Every movie stars a beautiful, young heroine driven toward a single goal, usually to gain the top rung in her work. Yet in practical matters, such as forecasting weather and reading road maps, they lack the common sense of a 10-year-old.
The movie begins with a brief introduction to the two main characters giving us their motivations and a glimpse at the impediments they will face. Invariably, the ladies set off in subzero temperatures with no clear idea of their destination, wearing high heels and couture suited for dashing from taxi into a Fortune 500 office.
Immediately the scene shifts to some distant territory foreign to them.
In “The Proposal,” Sandra Bullock, editor of a New York publishing house, faces the loss of her green card. To avoid deportation, she lies to Immigration, claims she is about to wed her assistant, Ryan Reynolds, an Alaskan whom she thinks is poor but whose family, it turns out, owns every business in Sitka, including the airport.
Bullock and her intended are given a weekend to prove their sincerity to Immigration’s satisfaction.
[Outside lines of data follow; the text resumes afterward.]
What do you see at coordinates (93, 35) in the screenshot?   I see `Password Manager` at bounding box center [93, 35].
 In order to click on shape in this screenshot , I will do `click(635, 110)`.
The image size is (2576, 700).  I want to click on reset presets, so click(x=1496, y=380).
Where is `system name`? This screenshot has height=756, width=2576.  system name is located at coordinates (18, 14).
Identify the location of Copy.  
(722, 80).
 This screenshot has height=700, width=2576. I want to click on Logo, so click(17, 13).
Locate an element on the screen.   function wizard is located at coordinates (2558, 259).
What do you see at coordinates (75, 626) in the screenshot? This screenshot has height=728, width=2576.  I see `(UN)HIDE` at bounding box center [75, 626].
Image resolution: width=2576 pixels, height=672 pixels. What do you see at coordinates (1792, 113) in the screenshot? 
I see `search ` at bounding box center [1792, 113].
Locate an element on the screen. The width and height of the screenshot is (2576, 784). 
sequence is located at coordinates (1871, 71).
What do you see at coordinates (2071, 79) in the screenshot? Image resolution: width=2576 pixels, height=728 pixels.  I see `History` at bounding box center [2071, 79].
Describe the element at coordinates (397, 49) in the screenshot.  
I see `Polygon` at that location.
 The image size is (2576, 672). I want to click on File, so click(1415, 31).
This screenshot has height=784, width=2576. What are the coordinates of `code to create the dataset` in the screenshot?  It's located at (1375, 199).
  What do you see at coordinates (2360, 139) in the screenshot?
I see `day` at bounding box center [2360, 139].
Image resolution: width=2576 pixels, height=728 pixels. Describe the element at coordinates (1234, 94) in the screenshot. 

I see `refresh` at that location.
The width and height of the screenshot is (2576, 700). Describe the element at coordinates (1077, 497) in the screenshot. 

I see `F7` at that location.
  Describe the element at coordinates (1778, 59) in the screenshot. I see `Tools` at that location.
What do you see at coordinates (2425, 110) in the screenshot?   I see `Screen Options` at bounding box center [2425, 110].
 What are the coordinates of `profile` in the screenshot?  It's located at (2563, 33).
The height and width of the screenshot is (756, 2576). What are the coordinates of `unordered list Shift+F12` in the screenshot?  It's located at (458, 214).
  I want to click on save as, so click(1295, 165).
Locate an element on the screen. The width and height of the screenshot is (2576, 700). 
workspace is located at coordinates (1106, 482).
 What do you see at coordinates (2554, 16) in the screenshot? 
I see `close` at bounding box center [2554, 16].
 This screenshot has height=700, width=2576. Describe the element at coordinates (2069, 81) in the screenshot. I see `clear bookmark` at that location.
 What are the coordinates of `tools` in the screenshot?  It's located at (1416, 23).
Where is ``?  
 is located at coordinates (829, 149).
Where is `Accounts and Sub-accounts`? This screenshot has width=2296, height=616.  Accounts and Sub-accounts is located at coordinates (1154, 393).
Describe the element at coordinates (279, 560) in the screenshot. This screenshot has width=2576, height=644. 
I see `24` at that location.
This entails meeting Grandma Betty White, who is celebrating her birthday, and staying at the family’s main lodge which rivals a Banff hotel for size and amenities.
In the movie, “New in Town,” Renee Zellweger is dispatched from Miami head office to Minnesota days before Christmas to downsize the labour force of a small yogurt plant. (When stories happen a day or two before Christmas former boy or girlfriends have logical excuses to attend and throw wrenches into the gears.).
In “Snow Bride,” the lead female speeds off from Los Angeles into a western wilderness blizzard to capture a tabloid story before her competition does. If she gets the story first, she will become editor of a fledgling online gossip magazine. She wears only a short sleeved blouse, shorts, and runners. In her haste she packed only her friend’s wedding dress which she has promised to deliver. She doesn’t even make motel reservations.
All three women must be rescued from hypothermia, two of them after driving into a snowbank. (The Snow Bride, in a futile attempt to get warm, dons the wedding dress over her July clothing. Her rescuer offers her a warm flannel shirt and a pair of his jeans.) They are taken first to a caretaker’s cabin roomy enough for a family of six. The phone is disconnected; there’s no cell phone reception. But the guest room has en-suite plumbing. A drunk Zellweger is lifted from her stalled car by the yogurt plant’s union rep, torching a sustained rivalry between management and union.
Meeting the rescuer’s Sitka parents, Bullock and Reynolds claim to be engaged. Though stunned by the news, they had no inkling their son was dating, Mom and Dad expect the young couple to share a bedroom. This leads to awkward but hilarious moments.
The day after the rescue – if not before – the rescuer’s brother shows up with the rescuer’s ex-fiancée in tow. Jealousies flare, ending in fisticuffs, or a rowdy rugby game in the oddly snowless, treeless backyard. No matter how remote these sites are, the house has every convenience and acres of cozy bedrooms.
Experience has taught me to expect little new from a romantic comedy but plenty from a Hallmark presentation which the “Snow Bride” was. Sadly, this film, too, plodded along the predictable pattern of a time worn plot, routine from start to finish, brightened now and then with a fresh quip.